For instance, to reinforce our nonracist beliefs, my husband and I bought both a black and white family to share our daughters’ pink dollhouse. For the girls, the dolls were one big, happy family, so that lesson at least worked. Their Barbies all had professional careers, and we were sure to have science kits and tools in the house as well as American Girl dolls (who do, after all, promote an appreciation for history). But no matter how purposefully my husband and I shopped for our daughters, they were drawn to My Little Pony with their pink and purple manes with tiny jewelled stickers. And their favorite game was Pretty, Pretty Princess where the winner is the girl who gets all the jewelry and the crown.

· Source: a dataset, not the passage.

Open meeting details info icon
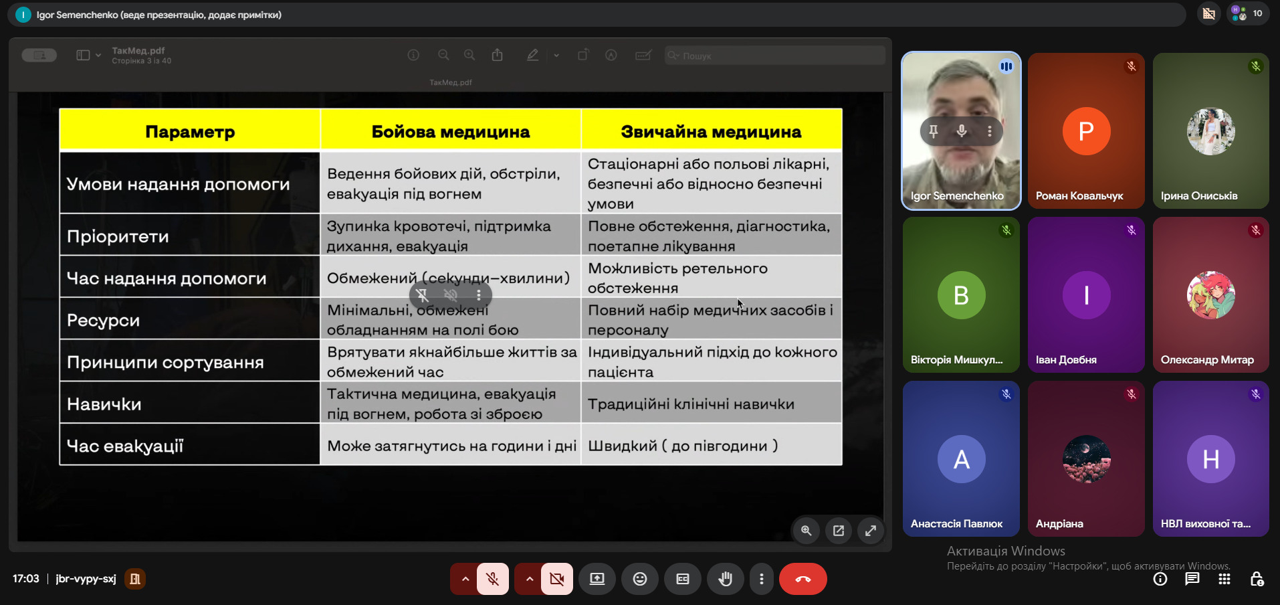 coord(1160,579)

In retrospect I realize this toy preference was in part because any trip to the store was like having boys on one side and girls on the other at a school dance, since toy stores do indeed separate items by gender. Unless you purposefully walk your daughter down the “boys'” aisle, she won’t know what’s there; and the same holds true for boys. Then there are the commercials that let astute kids know from the first frame to whom the ad is targeted.

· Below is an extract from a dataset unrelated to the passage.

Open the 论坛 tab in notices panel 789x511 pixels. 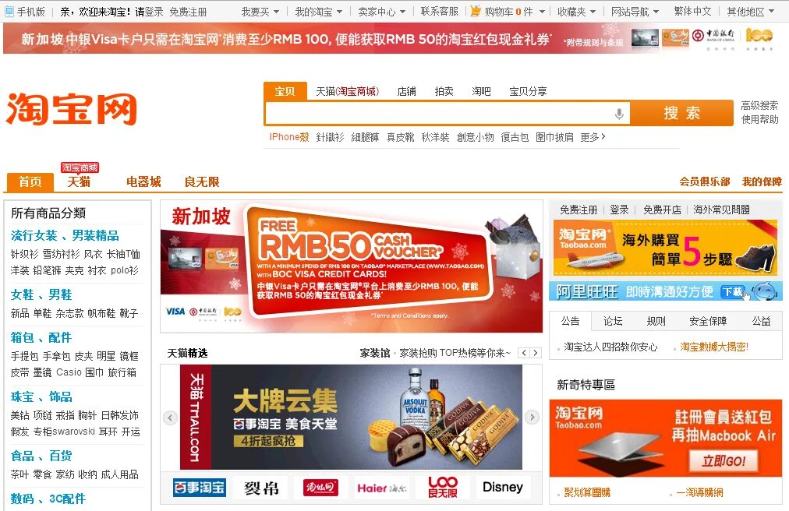[613, 321]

So I wasn’t at all surprised to hear about the controversial creation of pink Legos for girls who can now have their own set meant to build a beauty parlor or ice cream shop. They’re not as complex as those Star Wars kits in the boys’ aisle, but Lego is congratulating themselves for finally acknowledging the other half. (More likely they realized they were missing out on 50 percent of their potential shopping pool.) Lego spokespeople have said they didn’t create the gender divide and are only trying to cross it. But if it has taken them since 1947 to realize this, I’d say they do have some part in creating at least the perception that up until now Legos have been for boys only. My daughters had primary-colored Legos because they were fun to play with, and they created towers and structures that served equal duty for the Matchbox cars they had, as well as stables for their collection of My Little Ponies. But the fact that these were part of their toy collections is only due to the fact that my husband and I went to the boys’ aisle in the toy store to buy them. He had enjoyed them as a kid, and I had watched my brothers enjoy them. I didn’t want my girls to miss out.

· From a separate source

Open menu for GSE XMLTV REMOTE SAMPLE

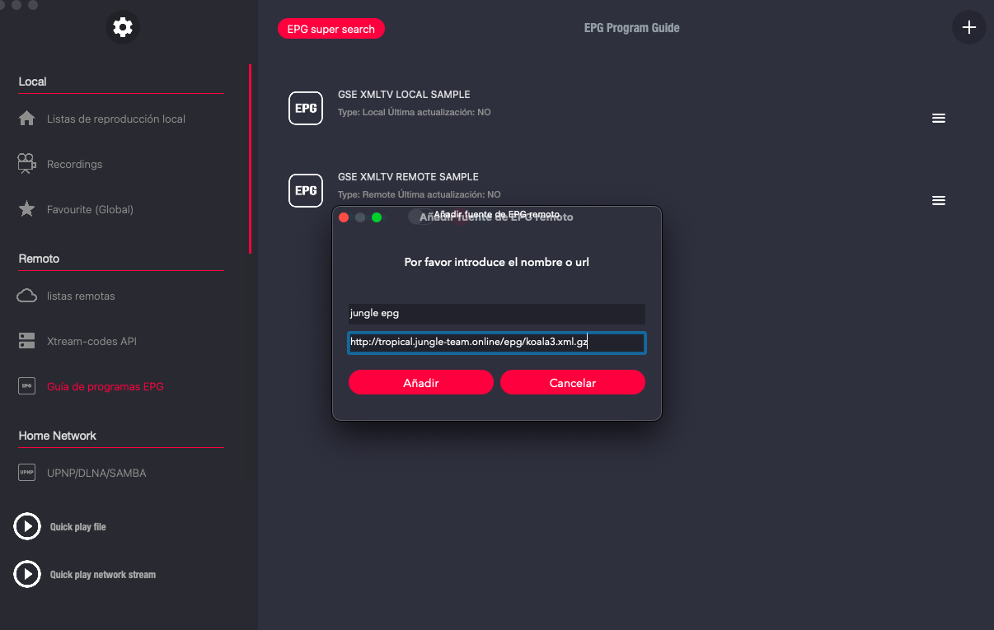click(938, 201)
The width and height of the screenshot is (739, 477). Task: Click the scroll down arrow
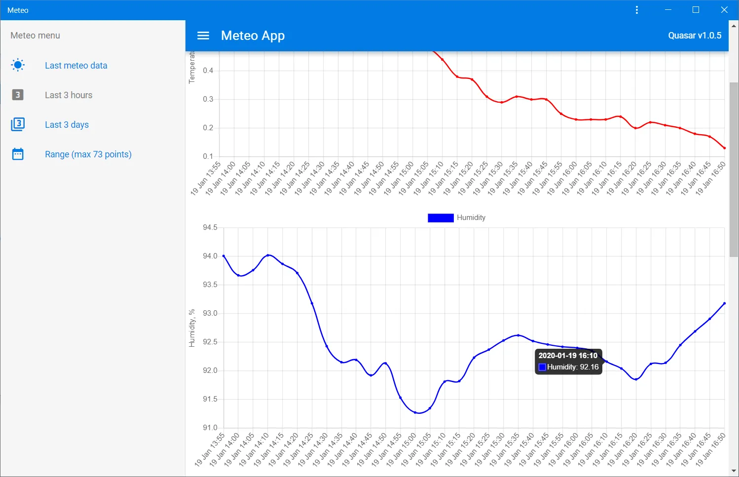click(x=734, y=471)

All of this is to say that I don’t think girls need their Legos to be pink in order to feel that they can finally indulge in their brothers’ playtime. Is the Lego company making it easier for moms and dads to think Lego when they think of toys for their girls? I suppose the whole pink marketing campaign will work just fine. But it takes extra thought and awareness on the part of parents to shop for playthings for our children that don’t reinforce stereotypes, be it gender or race. Even then, as I learned with my own girls, there are gender differences that can’t be bridged with color, and why should they have to be? As my daughter’s pink and purple pair of My Little Ponies ride off into the sunset aboard a Tonka dumptruck, as their mom I proudly say: You go, girls.